Understanding Income Tax – What is Income Tax?
A tax is an obligatory financial burden or any kind of direct levy imposed upon a taxpayer by some governmental entity in return for the payment of government spending and/or various public amenities. Any citizen who has been registered as a taxpayer and has paid his/her taxes, may be charged with tax evasion or tax fraud. Evasion of or disobedience to tax, and, if convicted, shall be punished by law.
In the United States, taxation is imposed by federal and state governments. A graduated system of taxation is applied to different incomes and assets. The highest rate of taxation usually applies to very large estates. Taxation of tangible and intangible personal properties is based on net worth.
A number of indirect taxes are included in the income of taxpayers. These include the Excise Tax, Franchise Tax, Sales Tax, and Value Added Tax. These indirect taxes are not part of the taxable income and are therefore not subjected to federal income taxation. Excise Tax is the most common indirect tax that is derived from the production or sale of products to consumers, while Franchise Tax is applicable to Franchises and S corporations.
The major types of indirect taxes are the Excise Tax, Franchise Tax, and State Sales Tax. The purpose of State sales tax is to provide revenue to state agencies and municipalities.

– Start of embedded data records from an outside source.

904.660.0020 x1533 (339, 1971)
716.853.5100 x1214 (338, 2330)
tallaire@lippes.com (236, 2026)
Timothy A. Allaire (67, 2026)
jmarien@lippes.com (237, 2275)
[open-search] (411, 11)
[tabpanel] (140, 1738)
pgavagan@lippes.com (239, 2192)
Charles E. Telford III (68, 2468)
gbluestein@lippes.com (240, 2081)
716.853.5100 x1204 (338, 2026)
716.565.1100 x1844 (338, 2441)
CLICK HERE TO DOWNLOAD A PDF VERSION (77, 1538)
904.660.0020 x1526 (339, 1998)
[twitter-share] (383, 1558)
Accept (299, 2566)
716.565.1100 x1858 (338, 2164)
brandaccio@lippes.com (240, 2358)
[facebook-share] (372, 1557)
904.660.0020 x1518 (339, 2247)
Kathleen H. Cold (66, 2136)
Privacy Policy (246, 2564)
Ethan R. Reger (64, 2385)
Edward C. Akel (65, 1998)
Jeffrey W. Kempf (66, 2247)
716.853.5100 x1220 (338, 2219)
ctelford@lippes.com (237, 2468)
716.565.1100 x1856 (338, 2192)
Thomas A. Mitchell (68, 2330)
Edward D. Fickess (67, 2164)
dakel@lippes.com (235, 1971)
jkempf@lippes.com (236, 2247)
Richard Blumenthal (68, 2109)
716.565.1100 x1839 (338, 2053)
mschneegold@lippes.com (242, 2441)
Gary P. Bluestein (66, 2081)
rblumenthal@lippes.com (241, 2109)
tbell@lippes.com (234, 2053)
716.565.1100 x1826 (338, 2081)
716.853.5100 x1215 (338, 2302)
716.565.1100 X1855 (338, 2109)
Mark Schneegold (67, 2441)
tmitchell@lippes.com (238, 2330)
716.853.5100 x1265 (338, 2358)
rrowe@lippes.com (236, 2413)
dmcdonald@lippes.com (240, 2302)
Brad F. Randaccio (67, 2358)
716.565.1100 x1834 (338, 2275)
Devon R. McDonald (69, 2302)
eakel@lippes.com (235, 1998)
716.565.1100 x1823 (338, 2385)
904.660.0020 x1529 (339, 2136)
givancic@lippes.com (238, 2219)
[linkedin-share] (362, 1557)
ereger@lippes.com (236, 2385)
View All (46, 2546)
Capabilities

The purpose of Federal income taxation is to provide revenue for the national government. Federal payroll taxes are collected by the employer. Federal payroll taxes cannot be passed directly to the taxpayers.
Proportional taxes include property taxes, value-added taxes, gasoline taxes, and sales taxes. Progressive taxation is one form of proportional taxation where a tax is charged for increasing the taxation levels in line with the increase in the cost of living. In most cases, progressive taxation means that an increase in cost of living automatically charges a higher tax rate. There are also property transfer taxes and franchise taxes that indirectly change prices of goods and services.
The basic difference between direct taxes and indirect taxes is that direct taxes directly come out of the pocket of the taxpayer and the indirect taxes are passed on through the tax collector. It is important to keep in mind that an indirect tax is always added on to the price of an item. The consumer pays the price of taxes and the store or shop does not pass this cost along to the consumer. There are many reasons why we pay taxes; some are necessary to the operation of society and some are merely to ensure the fair distribution of income. Direct taxes are needed to fund public programs and services, while indirect taxes are used for regular business expenses. Both types of taxes should be included in an individual’s income statement and should not be classified as personal income tax.